§ Chapitre 62 §
21 octobre 2022
France
La dernière note s'évapora dans l'air, le public était silencieux, en doute quant à ce qu'il devait faire. Puis Harry se leva, et commença à l'applaudir. Ses voisins l'imitèrent, et bientôt, la salle entière l'applaudissait, mais sans crier. Tout le monde était bien trop sonné pour ça. Ludwig, fidèle à lui-même, descendit de l'estrade et partit dans les coulisses sans un au revoir. Le léger empressement dans son pas laissait quand même à penser qu'il était touché lui aussi par cette chanson. Après un moment, le public se rassit, et espérait honnêtement que la soirée s'en tiendrait là. Autant d'émotion, c'était fatiguant.
Wilhelm se leva justement, violon en main, et rejoignit l'estrade.
C'est le moment, devina le bouclé en le voyant triturer nerveusement les cordes de son archet, avant de s'approcher du micro.

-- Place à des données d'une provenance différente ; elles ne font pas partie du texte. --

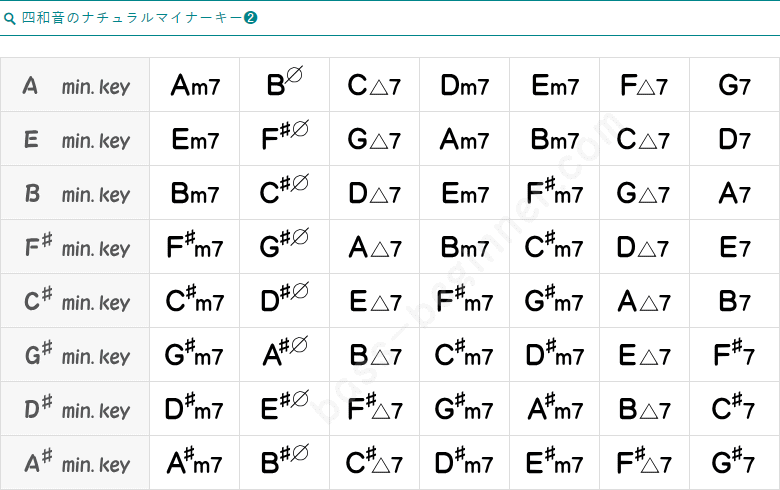Click the magnifier icon beside the heading
The height and width of the screenshot is (490, 780).
pyautogui.click(x=10, y=18)
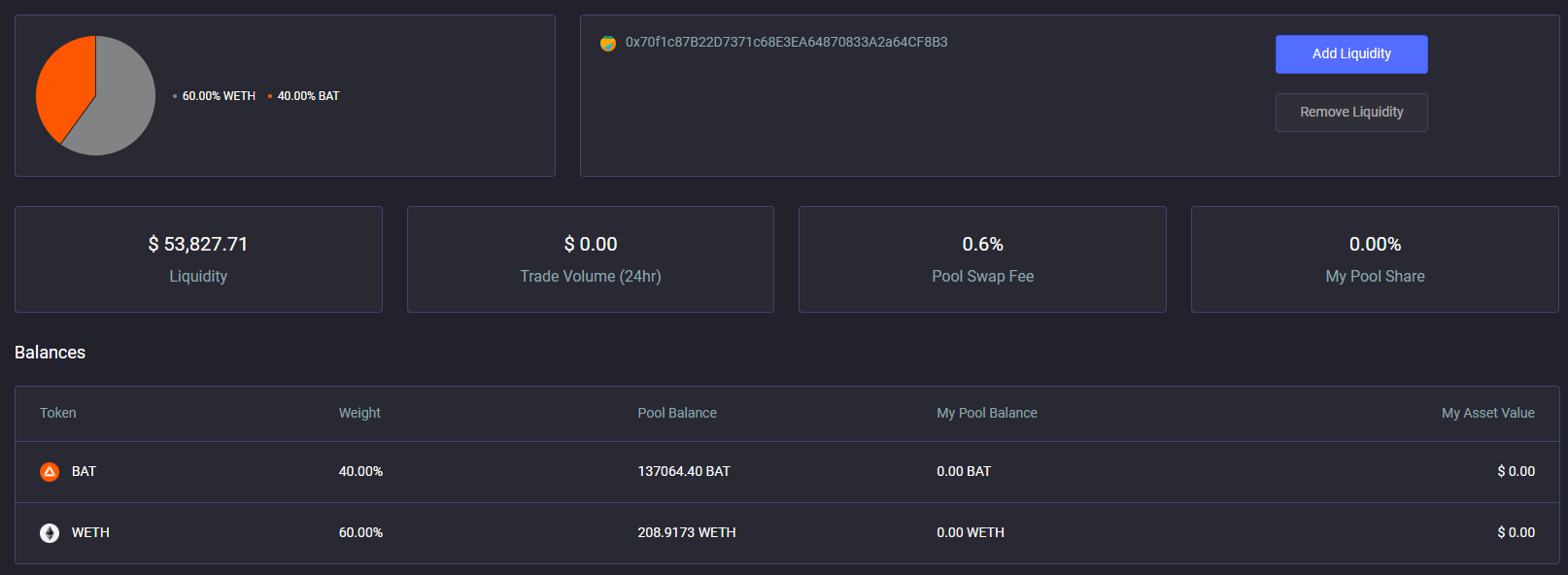
Task: Click the orange BAT legend dot
Action: tap(270, 96)
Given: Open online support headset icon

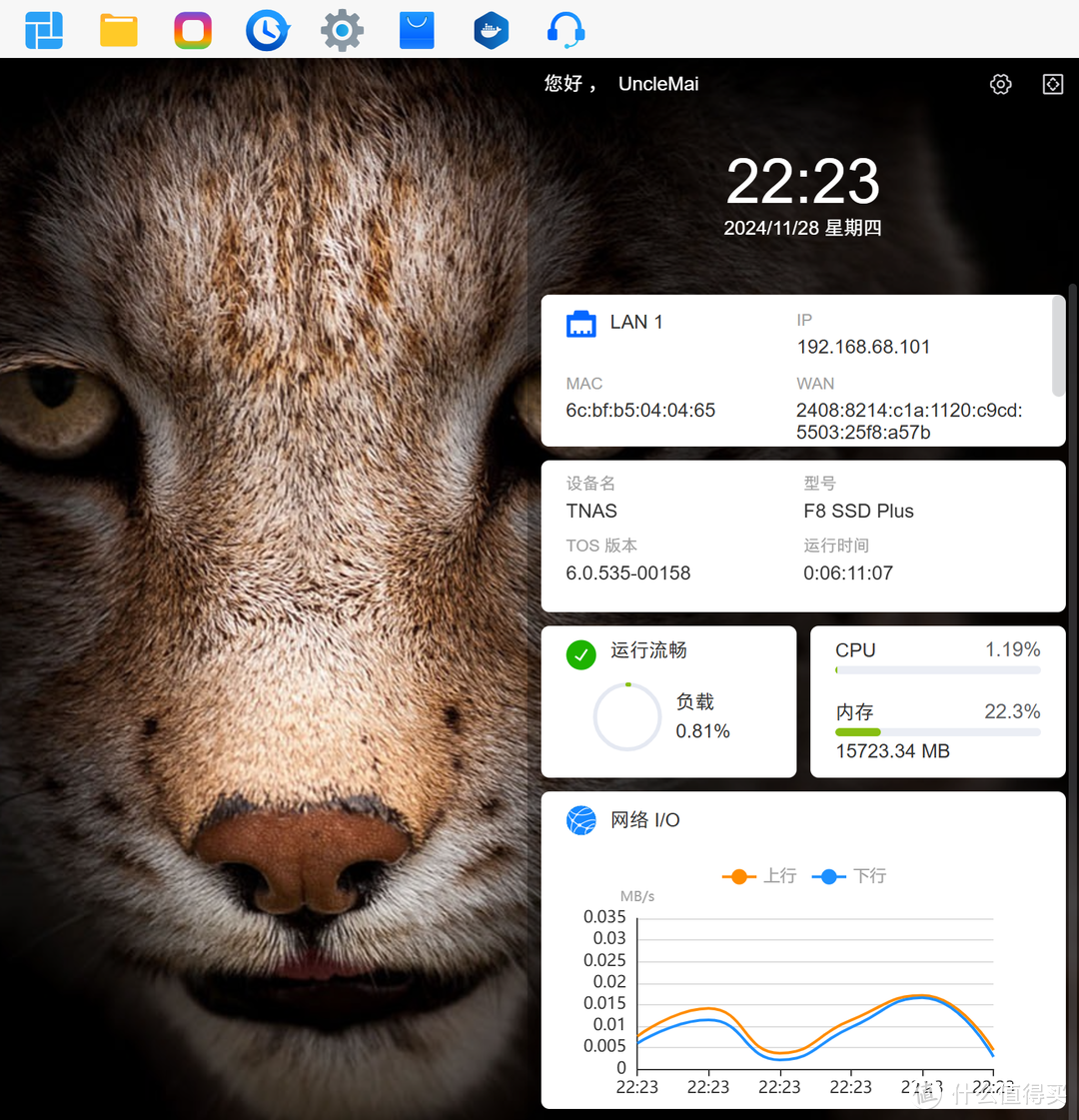Looking at the screenshot, I should point(565,30).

« Alors, euh, bonjour- bonsoir, balança-t-il maladroitement dans le micro. La soirée se terminera après cette dernière pièce, et j'en suis aussi content que vous, parce qu'actuellement je stresse beaucoup et que ce que je viens d'entendre m'a laissé le moral dans les chaussettes. »
Quelques rires.
« Du coup je vais honorer la célébrité extérieure au campus venue nous voir ce soir, Alexander Rybak... Je vais vous jouer Fairytale. Et en toute logique, ça va vous réveiller, et vous repartirez de bonne humeur chez vous. »
Le ''enfin on espère'' qu'il laissa traîner provoqua de nouveaux rires, et il rougit en testant son violon, car lui aussi l'avait entendu dans les enceintes. Enfin, Charlie dut estimer qu'il était prêt, et Wilhelm se mit en position pour jouer alors qu'elle levait les bras. Lui était terriblement sérieux, les écrans géant faisant tout particulièrement ressortir son côté beau garçon - et sa tenue lui allait à ravir, Harry n'était pas peu fier.
L'instrumentale débuta, vive et résonnant dans les poitrines, et les spectateurs se redressèrent instantanément dans leurs sièges. Wilhelm était concentré sur sa partition. Les autres violons le rejoignirent dans une danse endiablée, et il commença sa chanson doucement, un grand sourire aux lèvres. Un magnifique acteur ; il était terrifié mais se mettait dans la peau du personnage le plus possible. Harry sentit ses tympans gémir quand la caisse s'ajouta au son des violons et des cordes, mais il se concentra sur la voix de Wilhelm.
Fairytale - Alexander Rybak
Years ago, when I was younger
I kinda like a girl I knew
Ses yeux brillaient, et même s'il était encore stressé, Harry ne pouvait ignorer le fait qu'il avait l'air à l'aise, et qu'il était juste trop content d'être là. Il souriait aux caméras des grands écrans, et laissait voir ses doigts qui s'activaient sur les cordes pendant que son ton moqueur chantait le premier couplet.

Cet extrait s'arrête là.